Исследуемый текст »
▼

Маковский показывал мне клоделевских «Муз» в Вашем переводе, и просидел за ними часа четыре…[221] Ну, уж и работа была. Но отчего, кажите. Вы послали брульен?[222] Нет ли тут просто недоразумения? Я сверил половину с текстом… Нет, Вы должны переработать это. Этого требуют музы прежде всего. А потом и имена: и Ваше и Клоделевское. Чертовски трудно, конечно, но если не Вы, то кто же будет русским переводчиком Поля Клодель?[223]
«Горомедон» меня тоже не вполне удовлетворил,[224] и, прежде всего, откуда Вы взяли это слово — его нет ни в одной специальной энциклопедии, ни в одном словаре, ни в глоссарии, ни в регистрах…[225] Ну, до свидания, дорогой Максимилиан Александрович, кланяйтесь Толстым.[226]
Ваш И. Анненский.

▲

Входные данные »
▼

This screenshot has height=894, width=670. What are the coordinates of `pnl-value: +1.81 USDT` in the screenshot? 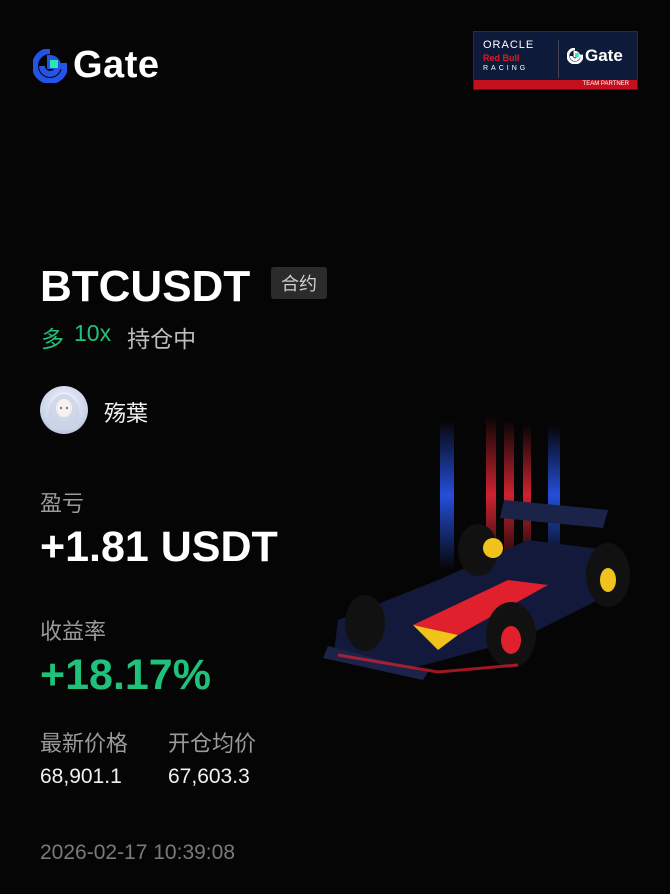 It's located at (159, 547).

▲

Ваше задание » Дословно выпишите из письма о переводе клоделевских «Муз» отрывок, начиная со слов «Маковский показывал мне» и заканчивая словами «Ваш И. Анненский.».

Ваш ответ »
Маковский показывал мне клоделевских «Муз» в Вашем переводе, и просидел за ними часа четыре…[221] Ну, уж и работа была. Но отчего, кажите. Вы послали брульен?[222] Нет ли тут просто недоразумения? Я сверил половину с текстом… Нет, Вы должны переработать это. Этого требуют музы прежде всего. А потом и имена: и Ваше и Клоделевское. Чертовски трудно, конечно, но если не Вы, то кто же будет русским переводчиком Поля Клодель?[223]
«Горомедон» меня тоже не вполне удовлетворил,[224] и, прежде всего, откуда Вы взяли это слово — его нет ни в одной специальной энциклопедии, ни в одном словаре, ни в глоссарии, ни в регистрах…[225] Ну, до свидания, дорогой Максимилиан Александрович, кланяйтесь Толстым.[226]
Ваш И. Анненский.